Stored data
******************************
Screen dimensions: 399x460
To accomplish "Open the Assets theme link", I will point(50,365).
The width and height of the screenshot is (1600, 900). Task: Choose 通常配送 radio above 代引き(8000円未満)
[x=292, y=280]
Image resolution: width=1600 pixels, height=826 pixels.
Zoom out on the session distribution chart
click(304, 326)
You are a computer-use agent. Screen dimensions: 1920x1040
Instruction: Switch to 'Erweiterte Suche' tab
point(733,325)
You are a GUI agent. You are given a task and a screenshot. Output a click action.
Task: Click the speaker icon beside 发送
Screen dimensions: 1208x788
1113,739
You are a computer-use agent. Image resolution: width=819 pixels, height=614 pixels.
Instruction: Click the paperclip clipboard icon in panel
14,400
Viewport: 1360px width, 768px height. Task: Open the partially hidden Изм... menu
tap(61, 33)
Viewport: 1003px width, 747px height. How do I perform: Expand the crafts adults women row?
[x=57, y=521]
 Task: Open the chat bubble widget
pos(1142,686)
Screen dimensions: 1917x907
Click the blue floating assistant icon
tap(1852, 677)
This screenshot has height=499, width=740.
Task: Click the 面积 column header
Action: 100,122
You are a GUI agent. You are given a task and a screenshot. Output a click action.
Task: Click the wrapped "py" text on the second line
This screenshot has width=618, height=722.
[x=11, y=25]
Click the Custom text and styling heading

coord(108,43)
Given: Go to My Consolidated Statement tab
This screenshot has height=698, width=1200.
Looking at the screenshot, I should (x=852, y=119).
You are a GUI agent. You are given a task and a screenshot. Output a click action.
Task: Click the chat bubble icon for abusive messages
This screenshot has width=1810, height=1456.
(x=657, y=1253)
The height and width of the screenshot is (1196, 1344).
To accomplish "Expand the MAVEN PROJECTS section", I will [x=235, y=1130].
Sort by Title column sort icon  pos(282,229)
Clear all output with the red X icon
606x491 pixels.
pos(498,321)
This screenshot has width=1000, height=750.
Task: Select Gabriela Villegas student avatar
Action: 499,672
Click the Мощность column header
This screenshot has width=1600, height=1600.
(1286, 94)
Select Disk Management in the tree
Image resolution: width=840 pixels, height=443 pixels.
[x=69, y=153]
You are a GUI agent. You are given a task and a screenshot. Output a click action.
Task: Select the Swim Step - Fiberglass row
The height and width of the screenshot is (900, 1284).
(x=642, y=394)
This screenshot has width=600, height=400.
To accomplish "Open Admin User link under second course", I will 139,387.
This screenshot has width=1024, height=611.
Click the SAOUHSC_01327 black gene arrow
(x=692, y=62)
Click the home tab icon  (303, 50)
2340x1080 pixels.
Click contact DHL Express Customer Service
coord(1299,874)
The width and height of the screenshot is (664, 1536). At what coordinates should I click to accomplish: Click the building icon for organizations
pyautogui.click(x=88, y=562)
******************************
_Aim of the exercise:_ An exact written copy of every entry is the required answer.

_Problem solution:_
Screen dimensions: 399x460
To accomplish "Open the Assets theme link", I will point(50,365).
The width and height of the screenshot is (1600, 900). Task: Choose 通常配送 radio above 代引き(8000円未満)
[x=292, y=280]
Image resolution: width=1600 pixels, height=826 pixels.
Zoom out on the session distribution chart
click(304, 326)
You are a computer-use agent. Screen dimensions: 1920x1040
Instruction: Switch to 'Erweiterte Suche' tab
point(733,325)
You are a GUI agent. You are given a task and a screenshot. Output a click action.
Task: Click the speaker icon beside 发送
Screen dimensions: 1208x788
1113,739
You are a computer-use agent. Image resolution: width=819 pixels, height=614 pixels.
Instruction: Click the paperclip clipboard icon in panel
14,400
Viewport: 1360px width, 768px height. Task: Open the partially hidden Изм... menu
tap(61, 33)
Viewport: 1003px width, 747px height. How do I perform: Expand the crafts adults women row?
[x=57, y=521]
 Task: Open the chat bubble widget
pos(1142,686)
Screen dimensions: 1917x907
Click the blue floating assistant icon
tap(1852, 677)
This screenshot has height=499, width=740.
Task: Click the 面积 column header
Action: 100,122
You are a GUI agent. You are given a task and a screenshot. Output a click action.
Task: Click the wrapped "py" text on the second line
This screenshot has width=618, height=722.
[x=11, y=25]
Click the Custom text and styling heading

coord(108,43)
Given: Go to My Consolidated Statement tab
This screenshot has height=698, width=1200.
Looking at the screenshot, I should (x=852, y=119).
You are a GUI agent. You are given a task and a screenshot. Output a click action.
Task: Click the chat bubble icon for abusive messages
This screenshot has width=1810, height=1456.
(x=657, y=1253)
The height and width of the screenshot is (1196, 1344).
To accomplish "Expand the MAVEN PROJECTS section", I will [x=235, y=1130].
Sort by Title column sort icon  pos(282,229)
Clear all output with the red X icon
606x491 pixels.
pos(498,321)
This screenshot has width=1000, height=750.
Task: Select Gabriela Villegas student avatar
Action: 499,672
Click the Мощность column header
This screenshot has width=1600, height=1600.
(1286, 94)
Select Disk Management in the tree
Image resolution: width=840 pixels, height=443 pixels.
[x=69, y=153]
You are a GUI agent. You are given a task and a screenshot. Output a click action.
Task: Select the Swim Step - Fiberglass row
The height and width of the screenshot is (900, 1284).
(x=642, y=394)
This screenshot has width=600, height=400.
To accomplish "Open Admin User link under second course", I will 139,387.
This screenshot has width=1024, height=611.
Click the SAOUHSC_01327 black gene arrow
(x=692, y=62)
Click the home tab icon  (303, 50)
2340x1080 pixels.
Click contact DHL Express Customer Service
coord(1299,874)
The width and height of the screenshot is (664, 1536). At what coordinates should I click to accomplish: Click the building icon for organizations
pyautogui.click(x=88, y=562)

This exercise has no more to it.